Her yaşayan kültür "ilişkisiz olguların bir listesi"nden daha fazla olduğu için, kültürel çeşitliliğin detaylarını kataloglamak yeterli olmaz. Benedict'in yazdığı gibi, kültür
aynı zamanda bütünleşme eğilimi gösterir. Bir birey gibi bir kültür de düşünce ve davranımın az çok tutarlı bir örüntüsüdür. Her kültür içinde gelişen karakteristik amaçlar başka tip toplumlarca mutlaka paylaşılmaz... İyi bütünleşmiş bir kültür tarafından benimsenen birbiriyle en uyuşmayan davranımlar, çoğu kez en umulmadık başkalaşımlarla, kültürün özgül amaçlarının niteliği olurlar. Bu davranımların aldığı biçimi, sadece, o toplumun duygusal ve entelektüel ana nedenlerinin anlaşılmasıyla kavrayabiliriz (s. 42; italikler ilave edildi).

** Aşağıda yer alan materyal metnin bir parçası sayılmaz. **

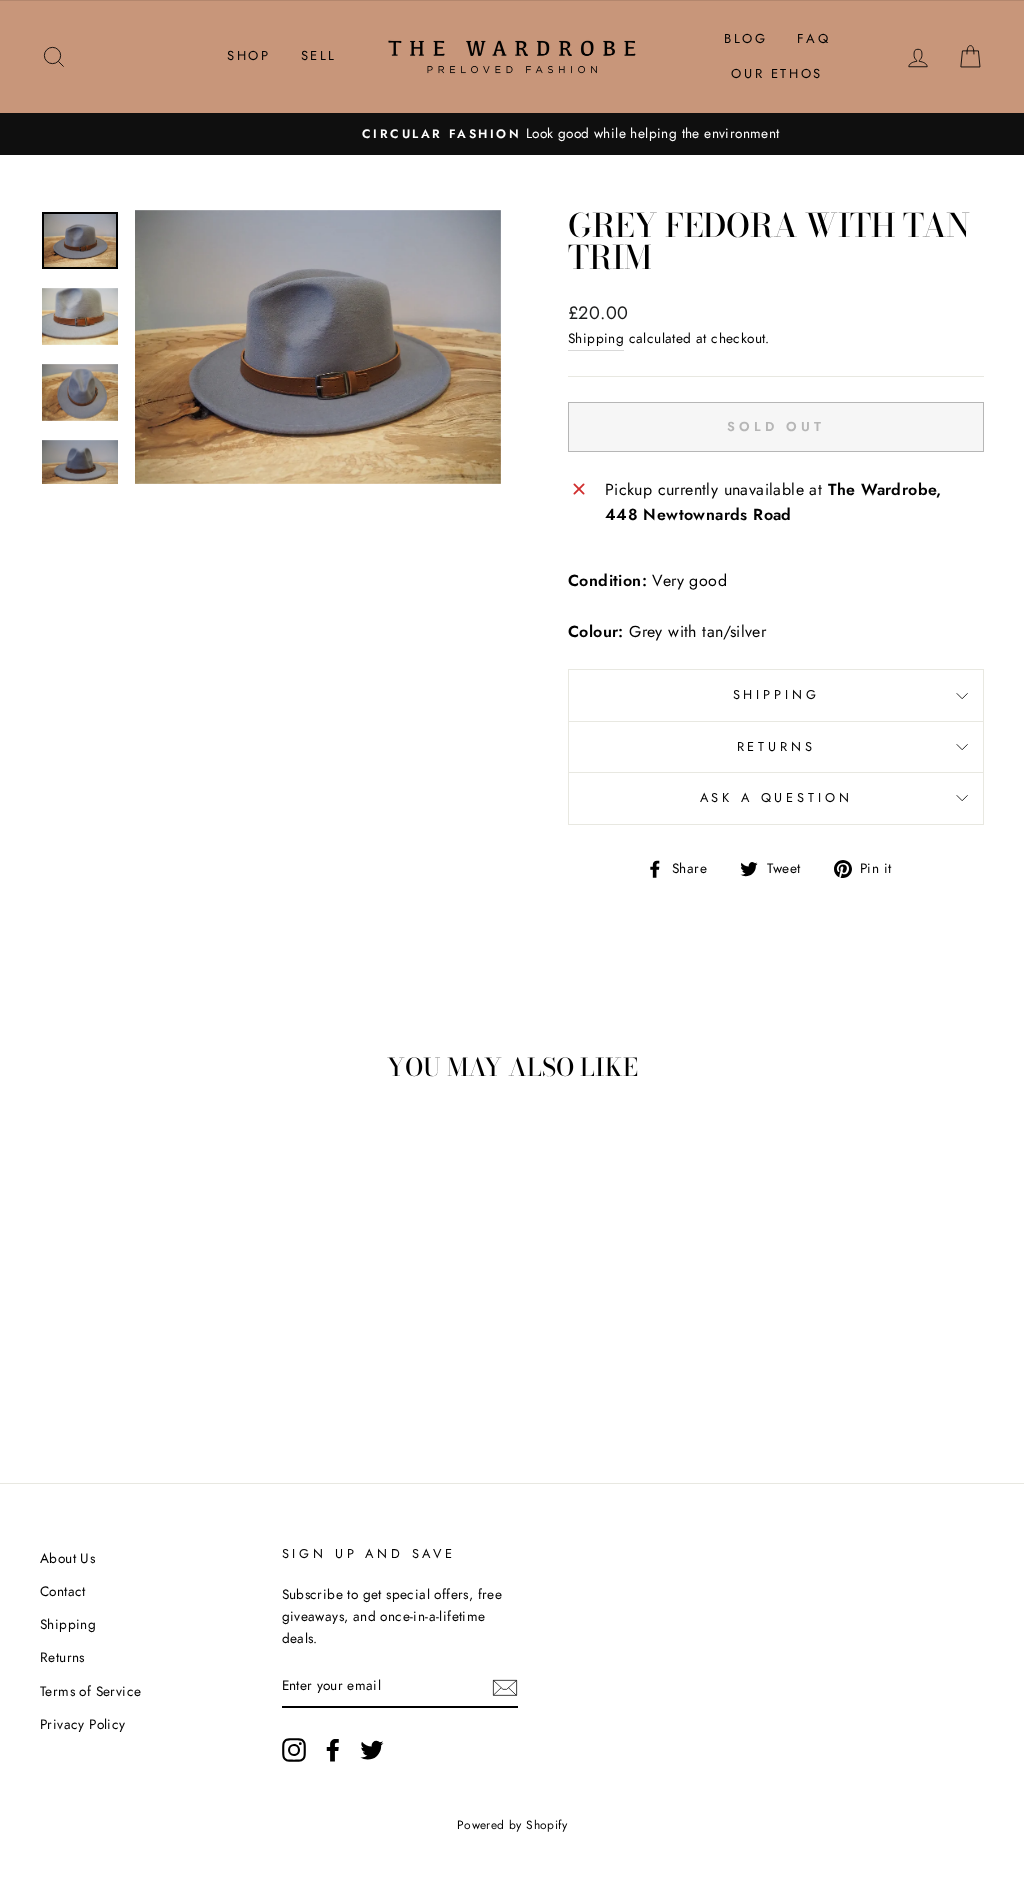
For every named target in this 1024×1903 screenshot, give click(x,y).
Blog (745, 38)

Birkaç merkezi ilgi etrafında davranışın örüntülenmesi, Benedict'e göre, "önemsiz bir detay" değildir. Kimyasal bileşikler (ve Gestalt biçimlenişleri) gibi kültürel bütünler de kendi parçalarının toplamından daha fazladır. Bu kültürel bütünleşmeye ilişkin mistik hiçbir şey yoktur: Bu, "bilinçdışı seçim kanunları"nın işleyişinin sonucudur.